Yeni okuluma tiksintiyle yüzümü buruşturarak baktım. Sarı duvarları yazılarla ve grafitilerle doluydu. Okul bahçesindeki ağaçlar o kadar bakımsızdı ki onlar için üzüldüm. Rastgele yerlere konulmuş banklardan kimisinin bacağı kırık, kimisinin oturma yerleri eksikti. Yutkundum ve ablamın beni bir an önce buradan kurtarması için dua ettim. Buna uzun süre katlanabileceğimi sanmıyordum.

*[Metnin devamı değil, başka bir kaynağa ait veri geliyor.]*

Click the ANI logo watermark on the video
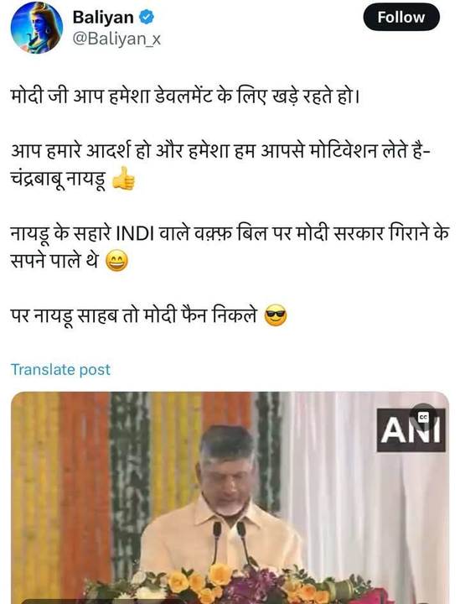460x604 pixels. tap(411, 430)
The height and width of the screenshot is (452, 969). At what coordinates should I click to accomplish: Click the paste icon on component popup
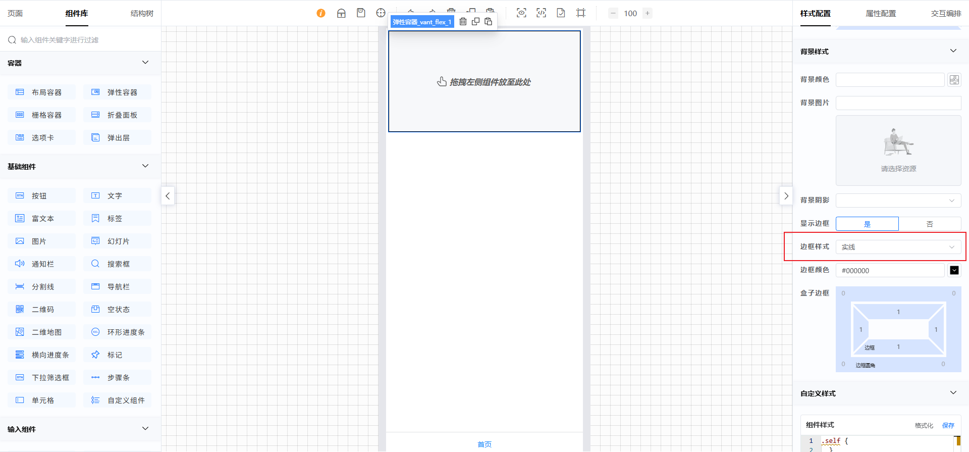pos(488,22)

Duyduğum iğrenç sigara kokusuyla nefesimi tuttum ve kaşlarımı çatarak yanıma baktım. Parmaklarının arasında tuttuğu minik sigarasıyla kısa boylu bir erkek çocuğu yanımdan geçip gitti. O kadar küçük görünüyordu ki en fazla lise bir olmalıydı.

“Hey!” diyerek ileri atıldım. Kendime şaşırmıştım. Normalde tanımadığım insanlarla konuşmazdım. Çocuk kahverengi gözlerini kısarak bana baktığında ne diyeceğimi bilemiyordum.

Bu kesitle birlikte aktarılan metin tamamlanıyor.